Find a mentor. Finding a mentor and really working with her has helped me learn the nuts and blots of photography and how she started her business. While I didn’t learn the step-by-step details on business development or business management, I’ve learned some of the steps she has taken to get her business where it is today. This helped me take a hard look at myself early on and decide if I really wanted to start my own business. And I did!
Visualize what success looks like to you. I’m a huge fan of visualizing where you want to be, because then you can break down the steps it takes to get there. Covey called it “Begin with the end in mind.” I call it more than goals, more than wishes, I call it taking time to meditate on where you really want to be a year from now, 10 years from now…etc. What does it look like? How much money will you have made? What associations will you have made? What mentors do you need to get to that successful place? Visualization has done more for my personal success and professional success than anything else. If you don’t know where you’re going, it’s hard to get there. AND if you don’t know you WANT to get there it’s hard to drive yourself to get to nowhere in particular.
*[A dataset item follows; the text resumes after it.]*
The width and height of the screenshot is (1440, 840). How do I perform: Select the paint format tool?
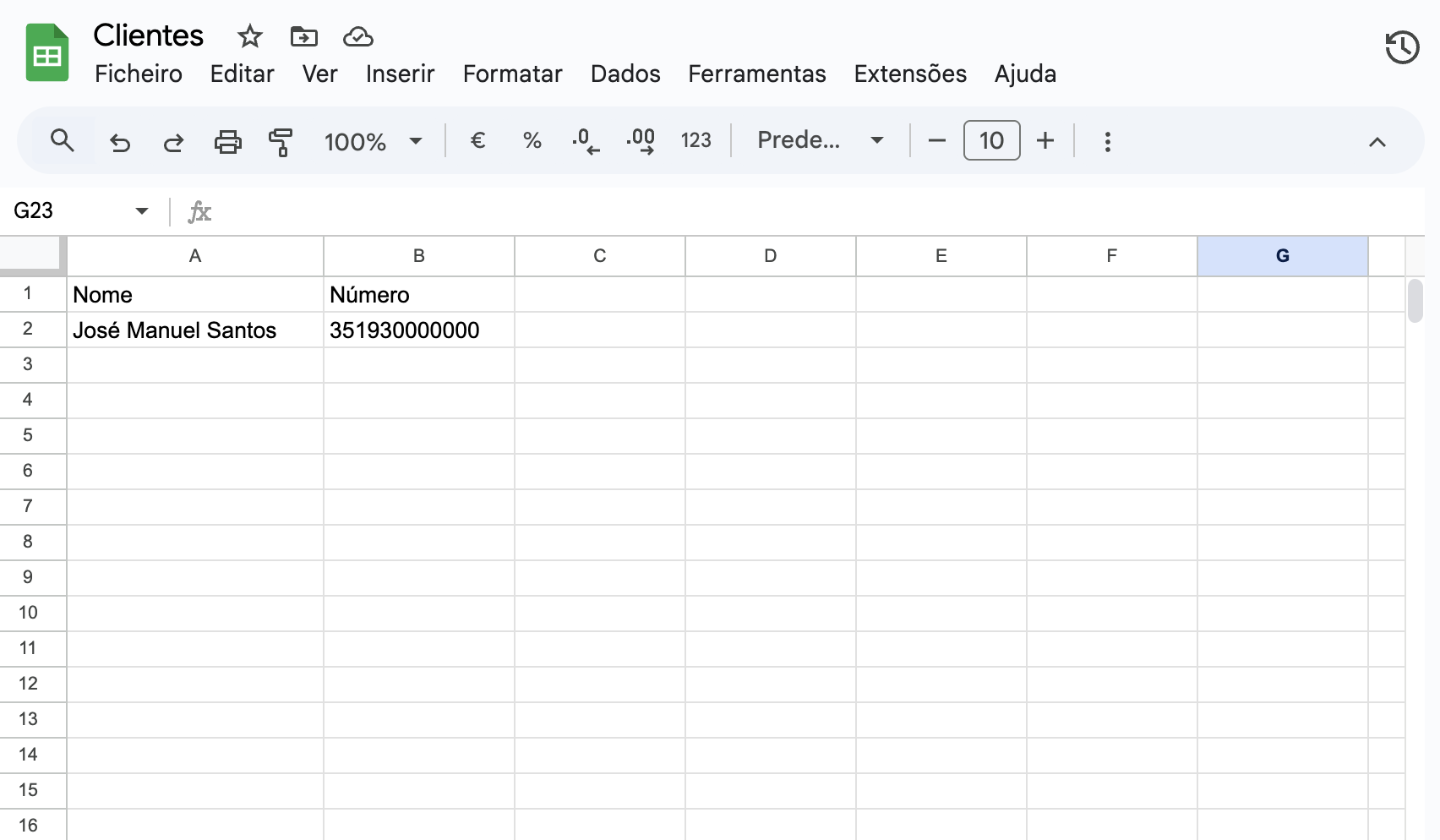tap(281, 141)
READ!! Learn from others that have created their own business. Let their knowledge guide you. You can avoid many mistakes this way. Others that have started their own business have made the mistakes already and can give you some great advice! If it is your passion to create your own business then find others that have businesses similar to yours. Contact them and ask what is the one piece of advice that they could give you. Before you know it, you will have new friends and mentors to assist and guide you.
“It IS a real business.”
For a while, I was just thinking my boutique wedding planning firm was just small potatoes because I was new to the industry. . .and I treated it like a hobby. Now I spend more time working on the business than in the business and I am flourishing. Exhausted–but excited. For that person to tell me that was the push that I needed and I always remember it.